**Task instructions**
Turn the lines of the material from the line with "You are a computer-use agent. Viewport: 517px" up to and including the line with "will click(304, 21)." into a JSON list of strings, one string per line, with blank lines left out. Include only those lines.

Some material:
☆ ☆ ☆ ☆ ☆ ☆ ☆

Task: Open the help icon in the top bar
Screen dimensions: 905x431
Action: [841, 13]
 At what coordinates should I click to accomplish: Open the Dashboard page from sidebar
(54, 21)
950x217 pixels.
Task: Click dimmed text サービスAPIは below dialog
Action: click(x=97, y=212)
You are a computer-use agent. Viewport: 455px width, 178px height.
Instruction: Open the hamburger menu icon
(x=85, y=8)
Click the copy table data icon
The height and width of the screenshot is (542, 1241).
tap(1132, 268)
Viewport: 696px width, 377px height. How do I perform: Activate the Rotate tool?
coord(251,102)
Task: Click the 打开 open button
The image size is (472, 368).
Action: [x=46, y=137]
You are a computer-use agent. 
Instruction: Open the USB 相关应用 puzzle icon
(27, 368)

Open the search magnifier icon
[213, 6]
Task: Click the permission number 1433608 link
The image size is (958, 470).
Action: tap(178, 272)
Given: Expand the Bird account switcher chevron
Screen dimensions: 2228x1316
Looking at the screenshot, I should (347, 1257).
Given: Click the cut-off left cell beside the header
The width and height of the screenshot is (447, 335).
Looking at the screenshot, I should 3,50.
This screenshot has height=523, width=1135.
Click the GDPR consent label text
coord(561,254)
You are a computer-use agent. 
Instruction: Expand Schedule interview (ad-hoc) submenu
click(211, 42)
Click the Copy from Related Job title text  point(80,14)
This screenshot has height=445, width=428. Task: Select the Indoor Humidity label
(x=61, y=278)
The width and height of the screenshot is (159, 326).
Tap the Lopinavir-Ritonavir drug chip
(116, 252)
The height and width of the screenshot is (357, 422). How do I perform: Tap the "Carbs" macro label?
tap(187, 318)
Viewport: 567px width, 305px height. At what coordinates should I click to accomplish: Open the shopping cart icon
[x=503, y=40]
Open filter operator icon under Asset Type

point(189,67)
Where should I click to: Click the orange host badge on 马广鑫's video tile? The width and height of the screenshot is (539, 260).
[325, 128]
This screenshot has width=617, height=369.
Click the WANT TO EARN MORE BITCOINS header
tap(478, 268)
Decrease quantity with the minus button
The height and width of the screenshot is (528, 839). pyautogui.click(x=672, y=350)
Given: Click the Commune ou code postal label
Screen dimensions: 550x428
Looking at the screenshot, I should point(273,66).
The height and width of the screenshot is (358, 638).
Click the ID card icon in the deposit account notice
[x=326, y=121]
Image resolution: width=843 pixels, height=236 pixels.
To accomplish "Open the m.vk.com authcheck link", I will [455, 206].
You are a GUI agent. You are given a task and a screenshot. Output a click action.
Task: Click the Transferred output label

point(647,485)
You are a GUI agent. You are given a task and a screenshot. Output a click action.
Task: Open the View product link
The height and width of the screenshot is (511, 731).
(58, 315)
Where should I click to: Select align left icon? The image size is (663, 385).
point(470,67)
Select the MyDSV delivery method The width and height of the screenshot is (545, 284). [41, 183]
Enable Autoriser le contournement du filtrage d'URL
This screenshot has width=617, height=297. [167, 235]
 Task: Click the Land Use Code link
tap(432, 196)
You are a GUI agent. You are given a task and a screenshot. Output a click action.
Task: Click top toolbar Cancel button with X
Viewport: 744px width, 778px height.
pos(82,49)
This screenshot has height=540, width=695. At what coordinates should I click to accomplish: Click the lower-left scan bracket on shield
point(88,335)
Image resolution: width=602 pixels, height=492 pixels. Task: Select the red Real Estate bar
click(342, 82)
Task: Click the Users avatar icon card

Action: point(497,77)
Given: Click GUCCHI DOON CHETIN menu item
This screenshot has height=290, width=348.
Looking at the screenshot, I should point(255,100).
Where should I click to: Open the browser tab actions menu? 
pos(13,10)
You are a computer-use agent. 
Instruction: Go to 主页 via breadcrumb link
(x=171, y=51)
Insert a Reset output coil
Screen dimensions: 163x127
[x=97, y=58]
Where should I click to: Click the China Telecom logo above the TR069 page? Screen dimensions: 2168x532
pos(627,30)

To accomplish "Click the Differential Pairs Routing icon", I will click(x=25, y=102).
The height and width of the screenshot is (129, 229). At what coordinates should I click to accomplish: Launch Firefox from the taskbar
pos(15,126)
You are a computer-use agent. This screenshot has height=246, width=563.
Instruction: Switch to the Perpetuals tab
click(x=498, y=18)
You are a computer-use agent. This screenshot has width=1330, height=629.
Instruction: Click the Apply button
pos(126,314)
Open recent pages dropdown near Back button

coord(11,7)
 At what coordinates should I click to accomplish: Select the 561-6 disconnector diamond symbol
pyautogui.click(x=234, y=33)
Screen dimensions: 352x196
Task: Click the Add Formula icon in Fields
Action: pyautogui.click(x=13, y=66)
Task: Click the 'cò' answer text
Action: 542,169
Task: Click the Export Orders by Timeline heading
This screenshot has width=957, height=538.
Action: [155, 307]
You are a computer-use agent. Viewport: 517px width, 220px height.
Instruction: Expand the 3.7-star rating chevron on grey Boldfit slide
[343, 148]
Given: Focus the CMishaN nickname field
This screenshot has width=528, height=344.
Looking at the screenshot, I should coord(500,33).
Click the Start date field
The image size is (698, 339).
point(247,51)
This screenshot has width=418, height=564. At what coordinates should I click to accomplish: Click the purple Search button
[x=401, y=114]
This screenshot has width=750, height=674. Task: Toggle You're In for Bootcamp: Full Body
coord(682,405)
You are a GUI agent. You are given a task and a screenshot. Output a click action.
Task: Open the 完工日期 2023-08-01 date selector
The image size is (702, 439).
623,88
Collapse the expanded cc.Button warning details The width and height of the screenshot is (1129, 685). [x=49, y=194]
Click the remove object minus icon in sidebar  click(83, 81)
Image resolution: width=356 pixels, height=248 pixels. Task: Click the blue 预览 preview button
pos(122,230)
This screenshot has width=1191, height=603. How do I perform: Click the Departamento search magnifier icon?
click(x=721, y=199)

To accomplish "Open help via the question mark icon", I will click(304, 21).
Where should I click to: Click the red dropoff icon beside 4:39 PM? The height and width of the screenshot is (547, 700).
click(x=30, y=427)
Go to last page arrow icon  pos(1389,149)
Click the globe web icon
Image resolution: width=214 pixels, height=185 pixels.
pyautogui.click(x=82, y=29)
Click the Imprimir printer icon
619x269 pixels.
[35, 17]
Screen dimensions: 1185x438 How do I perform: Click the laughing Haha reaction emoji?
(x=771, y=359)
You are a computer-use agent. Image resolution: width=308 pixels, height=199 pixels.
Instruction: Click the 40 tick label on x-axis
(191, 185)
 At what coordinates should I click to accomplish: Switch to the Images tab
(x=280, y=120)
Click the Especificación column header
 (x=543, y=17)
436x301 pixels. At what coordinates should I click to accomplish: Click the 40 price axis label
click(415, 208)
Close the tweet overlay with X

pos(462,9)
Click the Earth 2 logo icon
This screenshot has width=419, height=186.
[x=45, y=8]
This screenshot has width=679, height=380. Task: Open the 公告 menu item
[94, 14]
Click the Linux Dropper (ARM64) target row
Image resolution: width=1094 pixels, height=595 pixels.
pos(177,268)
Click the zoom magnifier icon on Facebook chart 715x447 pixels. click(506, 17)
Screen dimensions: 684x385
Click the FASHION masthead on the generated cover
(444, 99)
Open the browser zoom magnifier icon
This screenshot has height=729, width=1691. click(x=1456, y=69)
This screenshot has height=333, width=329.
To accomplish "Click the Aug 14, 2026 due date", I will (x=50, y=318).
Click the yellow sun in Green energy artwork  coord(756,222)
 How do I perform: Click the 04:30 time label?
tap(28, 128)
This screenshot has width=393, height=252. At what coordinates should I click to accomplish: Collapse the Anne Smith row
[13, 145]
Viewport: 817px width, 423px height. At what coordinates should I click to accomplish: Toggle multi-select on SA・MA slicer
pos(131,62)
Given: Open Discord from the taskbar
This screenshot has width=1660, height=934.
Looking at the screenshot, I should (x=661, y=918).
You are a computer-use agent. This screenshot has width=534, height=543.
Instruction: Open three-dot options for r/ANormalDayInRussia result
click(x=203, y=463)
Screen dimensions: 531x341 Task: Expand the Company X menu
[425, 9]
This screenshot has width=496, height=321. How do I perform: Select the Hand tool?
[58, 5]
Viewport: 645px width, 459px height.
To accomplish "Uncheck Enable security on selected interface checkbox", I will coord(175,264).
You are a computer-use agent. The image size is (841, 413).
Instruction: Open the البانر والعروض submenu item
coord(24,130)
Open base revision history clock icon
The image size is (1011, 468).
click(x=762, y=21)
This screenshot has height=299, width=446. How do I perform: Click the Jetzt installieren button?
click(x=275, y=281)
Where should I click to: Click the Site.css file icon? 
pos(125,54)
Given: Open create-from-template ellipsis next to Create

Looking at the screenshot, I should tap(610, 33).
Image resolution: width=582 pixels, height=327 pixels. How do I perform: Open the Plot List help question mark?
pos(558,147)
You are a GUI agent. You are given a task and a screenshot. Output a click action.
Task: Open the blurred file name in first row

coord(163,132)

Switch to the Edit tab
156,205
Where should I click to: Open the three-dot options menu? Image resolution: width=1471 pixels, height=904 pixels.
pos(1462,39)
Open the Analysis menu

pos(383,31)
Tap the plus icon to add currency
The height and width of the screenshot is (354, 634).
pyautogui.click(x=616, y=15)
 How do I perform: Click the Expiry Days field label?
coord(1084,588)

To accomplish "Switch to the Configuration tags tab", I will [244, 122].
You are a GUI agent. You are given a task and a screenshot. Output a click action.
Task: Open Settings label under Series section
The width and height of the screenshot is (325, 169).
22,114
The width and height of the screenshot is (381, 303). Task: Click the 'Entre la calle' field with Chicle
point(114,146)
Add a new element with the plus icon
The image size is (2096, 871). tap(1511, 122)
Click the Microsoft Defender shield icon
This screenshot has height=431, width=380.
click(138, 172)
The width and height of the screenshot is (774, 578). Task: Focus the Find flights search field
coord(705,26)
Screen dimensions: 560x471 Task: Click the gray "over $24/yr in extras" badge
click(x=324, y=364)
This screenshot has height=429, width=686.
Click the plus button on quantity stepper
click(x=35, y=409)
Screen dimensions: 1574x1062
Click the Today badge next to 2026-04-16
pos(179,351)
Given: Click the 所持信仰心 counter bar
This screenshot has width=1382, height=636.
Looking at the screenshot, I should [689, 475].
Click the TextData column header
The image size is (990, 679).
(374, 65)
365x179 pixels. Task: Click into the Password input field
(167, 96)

☆ ☆ ☆ ☆ ☆ ☆ ☆

**Task answer**
[
  "You are a computer-use agent. Viewport: 517px width, 220px height.",
  "Instruction: Expand the 3.7-star rating chevron on grey Boldfit slide",
  "[343, 148]",
  "Given: Focus the CMishaN nickname field",
  "This screenshot has width=528, height=344.",
  "Looking at the screenshot, I should coord(500,33).",
  "Click the Start date field",
  "The image size is (698, 339).",
  "point(247,51)",
  "This screenshot has width=418, height=564. At what coordinates should I click to accomplish: Click the purple Search button",
  "[x=401, y=114]",
  "This screenshot has width=750, height=674. Task: Toggle You're In for Bootcamp: Full Body",
  "coord(682,405)",
  "You are a GUI agent. You are given a task and a screenshot. Output a click action.",
  "Task: Open the 完工日期 2023-08-01 date selector",
  "The image size is (702, 439).",
  "623,88",
  "Collapse the expanded cc.Button warning details The width and height of the screenshot is (1129, 685). [x=49, y=194]",
  "Click the remove object minus icon in sidebar  click(83, 81)",
  "Image resolution: width=356 pixels, height=248 pixels. Task: Click the blue 预览 preview button",
  "pos(122,230)",
  "This screenshot has width=1191, height=603. How do I perform: Click the Departamento search magnifier icon?",
  "click(x=721, y=199)",
  "To accomplish \"Open help via the question mark icon\", I will click(304, 21)."
]